Elections en Inde : les “jours heureux” promis par Modi sont encore bien loin

Le jour où il fut investi par son parti, le Bharatiya Janata Party (BJP) pour conquérir le pouvoir, il y a un peu plus d’une décennie, Narendra Modi eut l’intuition que l’économie était un thème porteur. C’était en septembre 2013. Le leader nationaliste hindou, issu d’une modeste famille de presseurs d’huile, venait de fêter son 63e anniversaire. Aussitôt intronisé, l’autodidacte martela un mantra populiste qui fera florès dans ses meetings : sabka vikas ! (le développement pour tous). Conseillé par le cabinet américain de relations publiques APCO Worldwide, le candidat d’extrême droite promit “l’avènement de jours heureux” en surfant sur le prétendu “modèle” du Gujarat, l’Etat du nord-ouest qu’il dirigeait depuis 2001, un savant mélange de cadeaux fiscaux et de libération de terrains pour attirer usines et emplois.

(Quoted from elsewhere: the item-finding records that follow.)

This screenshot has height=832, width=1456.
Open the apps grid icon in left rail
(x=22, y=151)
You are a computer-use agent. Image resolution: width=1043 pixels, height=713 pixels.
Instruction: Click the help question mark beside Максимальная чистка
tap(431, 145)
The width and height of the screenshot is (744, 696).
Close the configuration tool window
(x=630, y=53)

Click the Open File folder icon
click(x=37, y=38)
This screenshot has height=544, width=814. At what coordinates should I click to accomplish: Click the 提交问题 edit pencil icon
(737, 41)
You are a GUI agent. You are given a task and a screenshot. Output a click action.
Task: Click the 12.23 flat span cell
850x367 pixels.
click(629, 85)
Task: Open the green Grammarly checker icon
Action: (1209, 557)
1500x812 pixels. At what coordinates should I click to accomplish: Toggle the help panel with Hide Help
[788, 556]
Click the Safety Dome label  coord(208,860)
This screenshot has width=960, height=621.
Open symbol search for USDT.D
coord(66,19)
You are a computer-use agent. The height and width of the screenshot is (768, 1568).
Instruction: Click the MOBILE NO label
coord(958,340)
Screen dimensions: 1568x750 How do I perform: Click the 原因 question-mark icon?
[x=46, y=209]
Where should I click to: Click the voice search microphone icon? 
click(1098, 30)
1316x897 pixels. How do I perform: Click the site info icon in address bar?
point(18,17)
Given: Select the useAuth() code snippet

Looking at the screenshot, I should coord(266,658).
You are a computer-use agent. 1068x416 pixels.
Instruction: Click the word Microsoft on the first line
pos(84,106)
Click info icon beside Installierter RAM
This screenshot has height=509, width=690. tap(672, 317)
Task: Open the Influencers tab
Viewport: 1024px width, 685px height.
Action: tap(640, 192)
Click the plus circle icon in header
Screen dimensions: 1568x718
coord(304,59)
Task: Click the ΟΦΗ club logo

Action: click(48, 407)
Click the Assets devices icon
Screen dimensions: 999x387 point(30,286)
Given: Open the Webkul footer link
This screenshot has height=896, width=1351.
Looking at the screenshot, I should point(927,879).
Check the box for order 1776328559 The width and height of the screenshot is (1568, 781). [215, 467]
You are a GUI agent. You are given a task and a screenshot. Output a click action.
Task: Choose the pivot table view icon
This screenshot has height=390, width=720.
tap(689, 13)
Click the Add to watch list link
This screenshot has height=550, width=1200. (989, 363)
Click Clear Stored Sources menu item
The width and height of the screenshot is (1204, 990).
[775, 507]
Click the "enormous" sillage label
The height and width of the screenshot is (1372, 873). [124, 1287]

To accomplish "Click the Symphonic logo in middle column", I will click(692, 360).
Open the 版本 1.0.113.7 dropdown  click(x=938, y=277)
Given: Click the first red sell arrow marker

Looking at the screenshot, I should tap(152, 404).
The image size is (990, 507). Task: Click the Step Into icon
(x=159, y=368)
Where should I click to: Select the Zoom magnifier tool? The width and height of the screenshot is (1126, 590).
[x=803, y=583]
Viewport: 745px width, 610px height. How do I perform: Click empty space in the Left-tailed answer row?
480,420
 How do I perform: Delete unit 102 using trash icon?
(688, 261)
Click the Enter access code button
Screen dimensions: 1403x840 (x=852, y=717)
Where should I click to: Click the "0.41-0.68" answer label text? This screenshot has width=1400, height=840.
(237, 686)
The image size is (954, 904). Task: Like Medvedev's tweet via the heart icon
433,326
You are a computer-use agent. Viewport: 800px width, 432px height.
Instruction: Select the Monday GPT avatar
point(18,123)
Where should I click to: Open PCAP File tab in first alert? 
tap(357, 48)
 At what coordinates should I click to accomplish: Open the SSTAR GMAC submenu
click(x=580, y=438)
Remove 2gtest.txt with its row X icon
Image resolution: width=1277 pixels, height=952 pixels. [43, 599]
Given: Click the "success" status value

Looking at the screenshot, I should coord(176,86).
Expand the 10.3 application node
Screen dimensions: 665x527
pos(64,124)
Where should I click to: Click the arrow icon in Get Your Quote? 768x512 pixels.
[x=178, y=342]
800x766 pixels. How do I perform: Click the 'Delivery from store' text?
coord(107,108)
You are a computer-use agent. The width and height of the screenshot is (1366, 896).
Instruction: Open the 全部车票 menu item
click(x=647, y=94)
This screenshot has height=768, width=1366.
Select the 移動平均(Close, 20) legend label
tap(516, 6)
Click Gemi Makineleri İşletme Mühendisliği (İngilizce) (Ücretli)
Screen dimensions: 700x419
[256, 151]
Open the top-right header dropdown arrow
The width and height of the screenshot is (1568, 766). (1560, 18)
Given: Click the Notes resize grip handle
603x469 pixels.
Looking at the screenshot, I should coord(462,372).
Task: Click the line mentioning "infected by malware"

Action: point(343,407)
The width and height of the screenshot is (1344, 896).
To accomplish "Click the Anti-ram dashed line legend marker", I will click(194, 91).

Bien lui en prit : en mai 2014, Modi obtint une victoire sans appel, avec une majorité absolue de députés du BJP, une première depuis la création du parti. L’Inde confiait ainsi sa destinée au représentant du Rashtriya Swayamsevak Sangh (RSS), organisation paramilitaire dont le BJP est la vitrine politique. Le RSS, qu’a rejoint l’apparatchik Modi dès l’enfance, a été créé en 1925 sur le modèle des phalanges fascistes de Mussolini. Pendant la Seconde Guerre mondiale, et même ensuite, il s’est distingué par ses références au IIIe Reich, considérant que l’Inde devait faire avec les musulmans ce que les nazis avaient fait avec les juifs.

Il y a dix ans, Modi ne jugea pas nécessaire de faire vibrer la corde religieuse pour mener campagne, comme il le fait en ce printemps 2024 pour briguer un troisième mandat. Cet animal politique au charisme incroyable, objet d’un culte de la personnalité sans borne, mêle constamment le religieux au politique, au mépris du principe de laïcité cher à Gandhi et Nehru, les pères de l’Inde moderne. Il porte l’hindouisme en étendard à toute occasion, dans des mises en scène reflétant le goût que cet écolier médiocre manifesta dès l’enfance pour le théâtre.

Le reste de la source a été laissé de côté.